Don Eulogio
Zepeda llegó a la colonia junto con el siglo veinte. Compró una casa. Tiro
paredes internas, unió habitaciones para formar un salón con salida directa a
la calle. Lo llenó de estanterías de madera construidas rudimentariamente con
su escaso conocimiento de carpintería. Estampó un almanaque en la pared y un cartel al frente: Almacén y bar.
La comunidad lo
miró hacer con recelo. Don Eulogio Zepeda era morocho, con bigotes a lo macho;
rastra con monedas de plata en la cintura y facón en la espalda. De pocas
palabras y mirada y gestos severos. Corpulento. Fuerte. Capaz de volver un toro
sin más ayuda que su sus manos y su fuerza.
Cuando hubo
terminado, se sentó a la puerta del negocio a esperar clientes.
El tiempo comenzó
a transcurrir. Lento pero inexorable. Los días pasaban, y el morocho aguardaba
inmutable. Pero nadie lo miraba siquiera. Nadie lo saludaba. Nadie le dirigía
la palabra.
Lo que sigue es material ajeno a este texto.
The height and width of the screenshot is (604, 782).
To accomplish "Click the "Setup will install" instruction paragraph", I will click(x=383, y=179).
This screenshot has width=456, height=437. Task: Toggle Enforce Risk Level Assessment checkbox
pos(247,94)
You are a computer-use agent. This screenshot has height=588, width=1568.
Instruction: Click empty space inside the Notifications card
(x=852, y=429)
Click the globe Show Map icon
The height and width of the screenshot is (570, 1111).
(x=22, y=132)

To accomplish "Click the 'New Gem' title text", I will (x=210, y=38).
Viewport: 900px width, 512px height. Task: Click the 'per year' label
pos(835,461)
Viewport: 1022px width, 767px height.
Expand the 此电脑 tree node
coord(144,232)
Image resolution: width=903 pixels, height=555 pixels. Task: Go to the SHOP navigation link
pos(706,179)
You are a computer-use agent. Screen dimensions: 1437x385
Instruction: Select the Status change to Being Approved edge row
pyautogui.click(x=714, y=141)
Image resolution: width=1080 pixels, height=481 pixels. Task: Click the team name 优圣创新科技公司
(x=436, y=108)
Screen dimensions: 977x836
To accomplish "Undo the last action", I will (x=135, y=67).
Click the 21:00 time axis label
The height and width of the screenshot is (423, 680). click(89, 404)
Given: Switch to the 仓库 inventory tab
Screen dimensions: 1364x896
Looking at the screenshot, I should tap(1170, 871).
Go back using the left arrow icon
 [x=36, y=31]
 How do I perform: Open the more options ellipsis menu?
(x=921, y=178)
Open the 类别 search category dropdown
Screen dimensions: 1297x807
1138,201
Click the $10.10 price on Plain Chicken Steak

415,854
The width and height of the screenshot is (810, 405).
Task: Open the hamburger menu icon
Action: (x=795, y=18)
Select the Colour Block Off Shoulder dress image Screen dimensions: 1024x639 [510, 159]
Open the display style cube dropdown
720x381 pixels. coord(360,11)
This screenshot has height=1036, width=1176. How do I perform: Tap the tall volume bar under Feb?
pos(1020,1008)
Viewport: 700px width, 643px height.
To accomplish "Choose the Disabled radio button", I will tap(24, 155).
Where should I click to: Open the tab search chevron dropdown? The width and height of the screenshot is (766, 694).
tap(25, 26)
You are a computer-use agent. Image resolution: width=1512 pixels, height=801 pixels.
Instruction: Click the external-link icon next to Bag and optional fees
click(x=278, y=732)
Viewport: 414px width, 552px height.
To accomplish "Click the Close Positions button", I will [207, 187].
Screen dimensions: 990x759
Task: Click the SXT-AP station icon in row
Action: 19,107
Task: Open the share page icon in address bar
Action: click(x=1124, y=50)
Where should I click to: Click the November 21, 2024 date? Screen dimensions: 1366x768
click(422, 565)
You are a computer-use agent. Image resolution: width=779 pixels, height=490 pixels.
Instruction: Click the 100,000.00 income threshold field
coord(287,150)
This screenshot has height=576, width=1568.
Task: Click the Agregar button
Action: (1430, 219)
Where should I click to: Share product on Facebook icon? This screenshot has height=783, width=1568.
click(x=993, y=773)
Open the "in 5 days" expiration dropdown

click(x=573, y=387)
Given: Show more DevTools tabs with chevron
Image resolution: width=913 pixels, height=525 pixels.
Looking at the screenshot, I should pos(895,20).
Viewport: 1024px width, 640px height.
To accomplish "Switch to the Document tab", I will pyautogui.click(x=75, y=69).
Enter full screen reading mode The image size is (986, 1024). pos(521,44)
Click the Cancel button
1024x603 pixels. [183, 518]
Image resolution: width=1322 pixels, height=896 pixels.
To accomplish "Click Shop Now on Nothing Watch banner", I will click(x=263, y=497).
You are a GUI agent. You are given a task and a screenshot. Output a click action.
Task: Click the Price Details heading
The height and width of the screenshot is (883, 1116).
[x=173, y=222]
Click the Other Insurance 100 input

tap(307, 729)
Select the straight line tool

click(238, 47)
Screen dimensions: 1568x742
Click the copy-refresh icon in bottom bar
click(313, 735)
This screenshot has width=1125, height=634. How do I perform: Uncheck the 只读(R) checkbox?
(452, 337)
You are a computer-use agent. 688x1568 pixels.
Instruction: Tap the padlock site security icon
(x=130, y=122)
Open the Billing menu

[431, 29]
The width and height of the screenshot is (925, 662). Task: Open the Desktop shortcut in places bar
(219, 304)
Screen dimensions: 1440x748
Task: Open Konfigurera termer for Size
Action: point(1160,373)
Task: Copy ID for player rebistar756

Fuera porque no sabían hablar castellano o porque les provocaba
recelo, la cuestión es que lo aislaron en la soledad de una espera inútil.
Porfiado, redobló
la apuesta. Bajó lo precios. Ofreció bebidas gratis. Organizó torneos de truco,
taba, chichón, bochas… Pero nada. El Almacén y bar continuó vacío de cliente,
llenándose de polvo. Los bichos se hacían un festín con los fideos y los
ratones con la yerba. El capital invertido se le escurría delante de los ojos.
-¡Y todo por
estos rusos porfiados! –reflexionó un día en que tuvo que tirar varios paquetes
de mercadería a la basura.
Pasaron los
meses. Con ellos el verano, otoño, invierno, primavera…
Don Eulogio
Zepeda mudó de carácter. Se volvió un hombre serio, parco, triste. Con los ojos
inyectados en sangre. Bullía de furia. Casi un año y medio transcurrido y nadie
había ingresado al negocio.
-¡Tiré a la basura el capital que heredé de mi
vieja!
Cansado, vencido
y envejecido, por fin decidió cerrar el Almacén y bar. Acto seguido puso en
venta la casa.
Los meses
volvieron a pasar y con ellos las estaciones y nada. Cada vez bajaba más el
precio de la casa y aun así nadie se interesaba en ella. Parecía maldita. Todos
sus males habían comenzado el día que la compró y decidió mudarse a la colonia
para hacerse rico entre esos rusos ignorantes –como él los llamaba en secreto.
Pero a pesar de
que bajara el precio; no logro venderla.
Casi dos años sin
hablar más que con unos pocos conocidos que llegaban de paso hacia la estación
de tren de Coronel Suárez , Don Eulogio Zepeda lanzó un insulto que estremeció
la colonia, montó en su caballo y se fue para siempre.
La casa empezó a
envejecer y caerse a pedazos. Ladrillo a ladrillo. Transformándose en polvo. En
olvido. Como la historia de Don Eulogio Zepeda que ya nadie recuerda.